Earlier, we reported the isolation of a cytochrome P-450 highly active in prostaglandin A (PGA) omega-hydroxylation (PGA omega-hydroxylase) from rabbit kidney cortex, small intestine, and colon microsomes. In the present studies, the effects of peroxisomal proliferating agents on the PGA omega-hydroxylase have been examined. Administration of clofibrate or di(2-ethylhexyl)phthalate (DEHP) resulted in a significant increase in the PGA1 omega-hydroxylase activity of kidney cortex, liver, and small intestine microsomes. Similar findings were also obtained for laurate hydroxylase activity in kidney and liver microsomes. Kidney PGA omega-hydroxylase (designated cytochrome P-450ka) was isolated and highly purified from clofibrate- or DEHP-treated rabbits, with a yield 3 times higher than that from untreated, or phenobarbital- or 3-methylcholanthrene-treated rabbits.
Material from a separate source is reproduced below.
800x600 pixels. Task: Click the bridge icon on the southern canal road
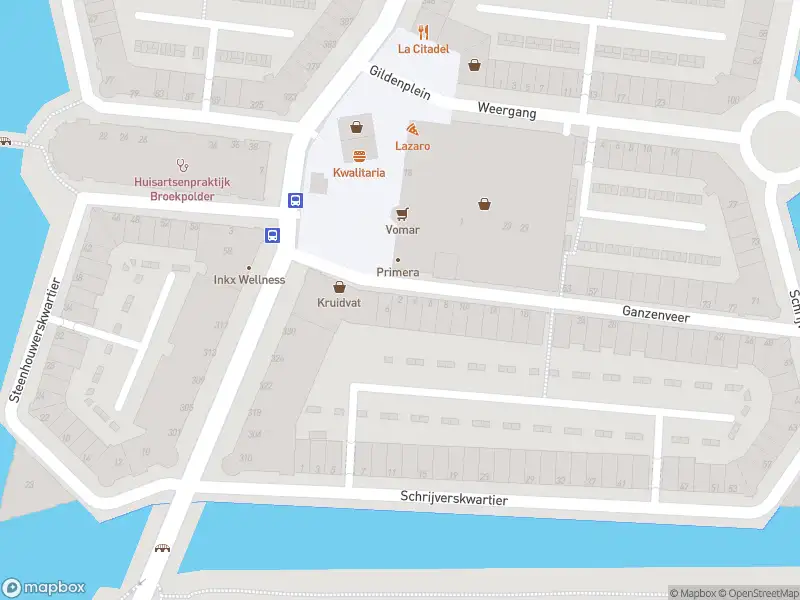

Cytochrome P-450ka from clofibrate- or DEHP-treated rabbits exhibited the same properties as those from untreated rabbits. Guinea pig antiserum against cytochrome P-450ka strongly inhibited the omega-hydroxylation of PGA1 by kidney cortex microsomes from clofibrate-treated rabbits. The PGA1 omega-hydroxylase activity of clofibrate-treated liver microsomes was also inhibited by this antiserum, suggesting that a PGA omega-hydroxylase immunochemically related to cytochrome P-450ka exists in liver microsomes.